Obama spoke to Nixon on Monday and again on Tuesday.
“We’ve offered him not only our condolences, but we’ve told him that we will give him every ounce of resources the federal government may have that we can bring to bear on this situation,” Obama told reporters.
‘ASSURANCE AND COMFORT’
Obama said he will talk to families affected by the storm when he visits the region and hopefully “pray with folks and give them whatever assurance and comfort I can that the entire country is going to be behind them.”
He urged Americans in storm zones to heed warnings to seek safety during a deadly spring in which storms across Southern states last month killed more than 300 people and caused more than $2 billion in property damage.
Survivors in Joplin told harrowing stories of seeking shelter from winds of nearly 200 miles per hour in walk-in coolers in restaurants and convenience stores, hiding in bathtubs and closets, and of running for their lives as the tornado neared.
“We were getting hit by rocks, and I don’t even know what hit me,” said Leslie Swatosh, 22, who huddled on the floor of a liquor store with several others clutching one another as they prayed. When the tornado passed, the store was destroyed but those inside were all alive.
“Everyone in that store was blessed.

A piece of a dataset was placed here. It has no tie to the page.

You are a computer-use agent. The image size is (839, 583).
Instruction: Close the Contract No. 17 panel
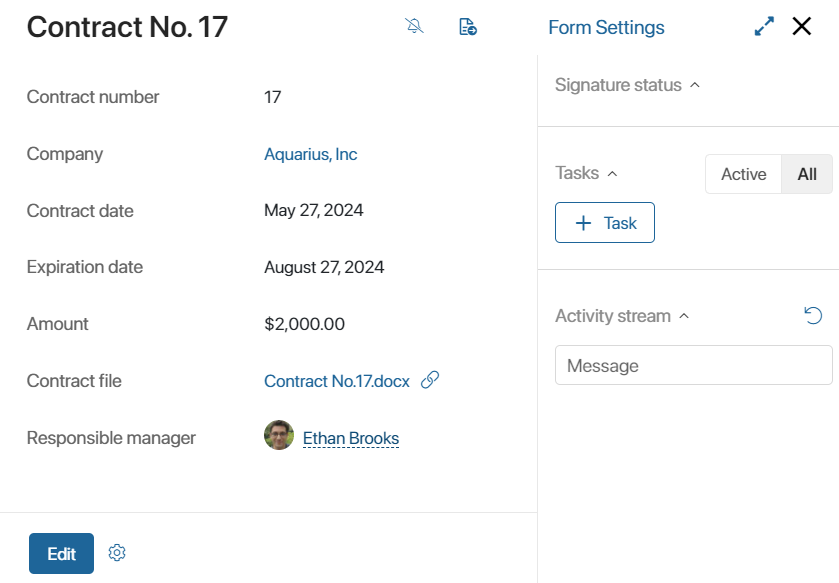point(802,26)
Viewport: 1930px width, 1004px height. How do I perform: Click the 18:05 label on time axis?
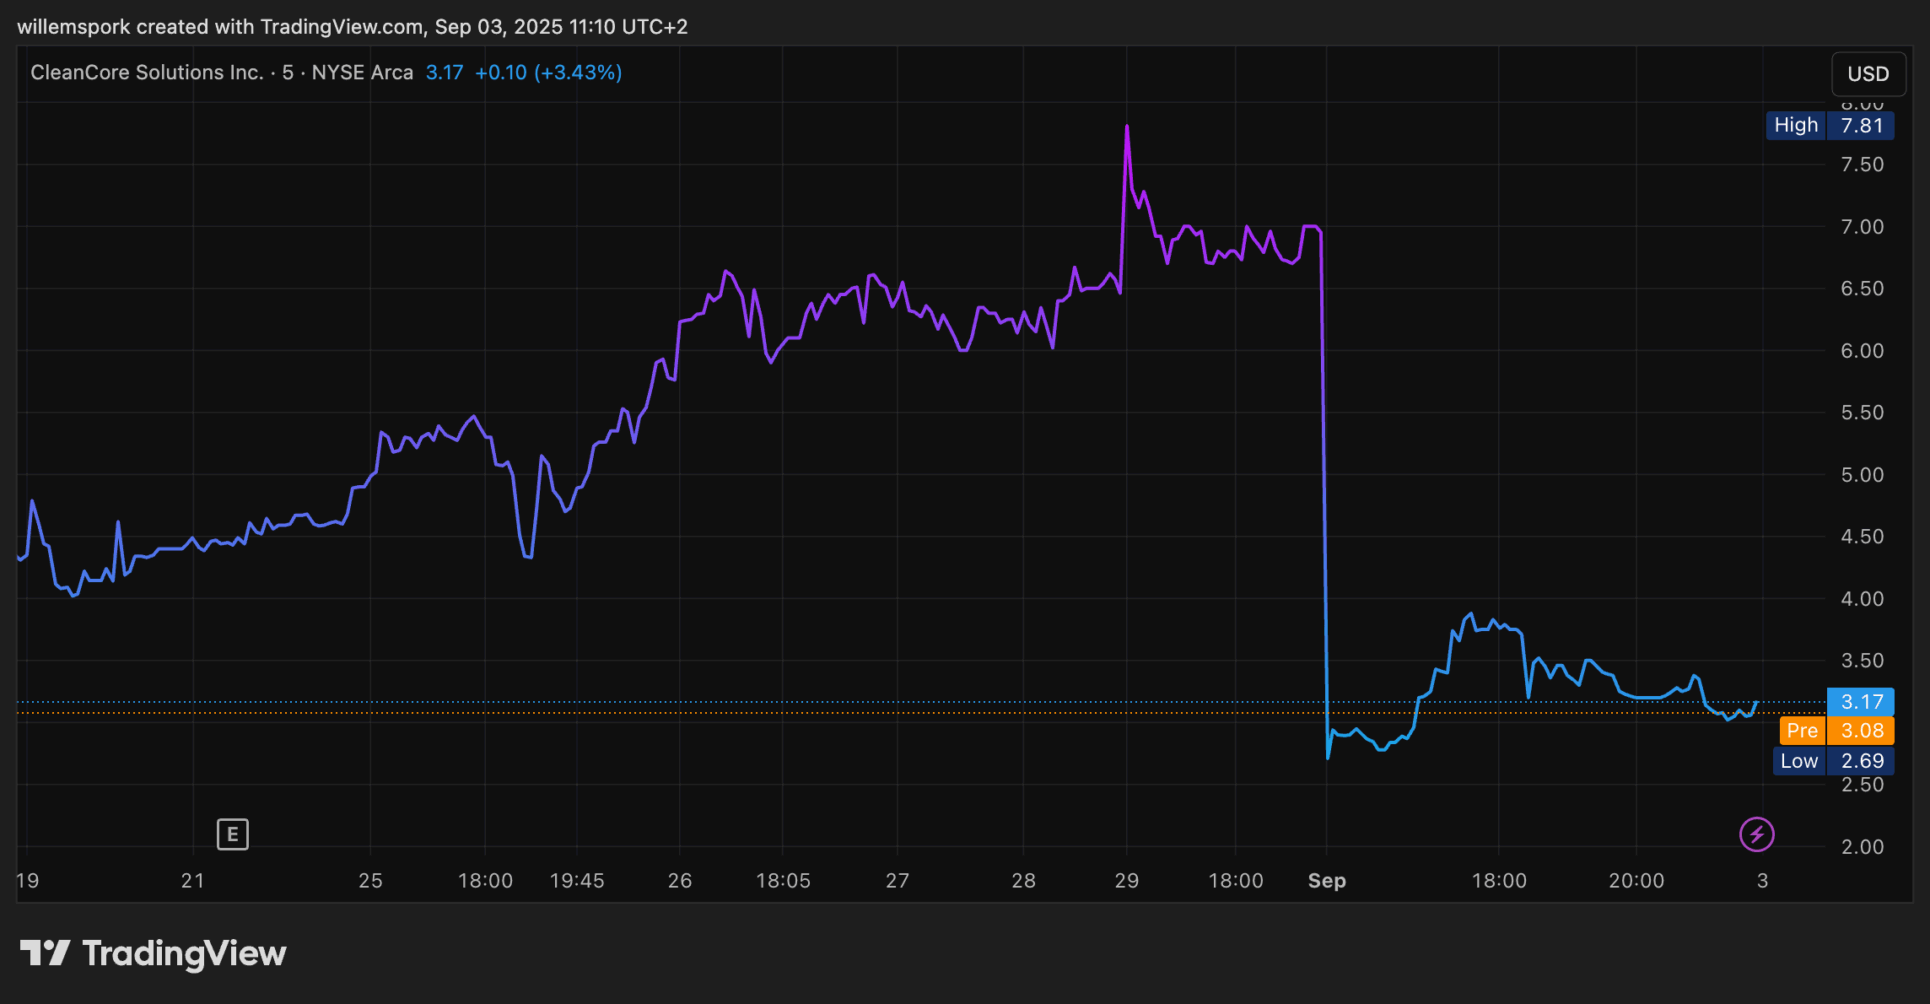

There was nothing of that store left,” she said.
More severe storms were predicted for the region, in a year that has brought tornadoes of record intensity across several states. Further complicating the rescue effort, power lines were downed, broken gas lines ignited fires, and cell phone communications were spotty due to 17 toppled phone towers.
A number of bodies were found along the city’s “restaurant row,” on the main commercial street, and a local nursing home took a direct hit, said Newton County Coroner Mark Bridges.
Roaring along a path nearly six miles long and about 1/2 mile to 3/4 mile wide, the tornado flattened whole neighborhoods, splintered trees and flipped over cars and trucks. Some 2,000 homes and many other businesses, schools and other buildings were destroyed.
At St. John’s hospital 180 patients cowered as the fierce winds blew out windows and pulled off the roof. According to AccuWeather.com Senior Meteorologist Alan Reppert, X-ray films from the hospital were found 70 miles away.
Six of the confirmed fatalities occurred at the hospital said spokeswoman Joanne Cox. Five were intensive-care patients who were on ventilators that lost power when the tornado struck, Cox said. The sixth was a visitor, but the circumstances of that death were unclear.
The city’s residents were given about 20 minutes’ notice when 25 warning sirens sounded Sunday evening, said Jasper County Emergency Management Director Keith Stammers.
An estimated 20,000 homes and businesses were without power in Joplin.
The Joplin tornado was the latest in a string of powerful twisters that has wreaked death and devastation across numerous states, and it comes as much of the Mississippi River Valley is under water from massive flooding.
The death toll of at least 116 topped the 115 people who perished in a 1953 tornado in Flint, Michigan. A 1947 tornado in Woodland, Oklahoma, killed 181 people.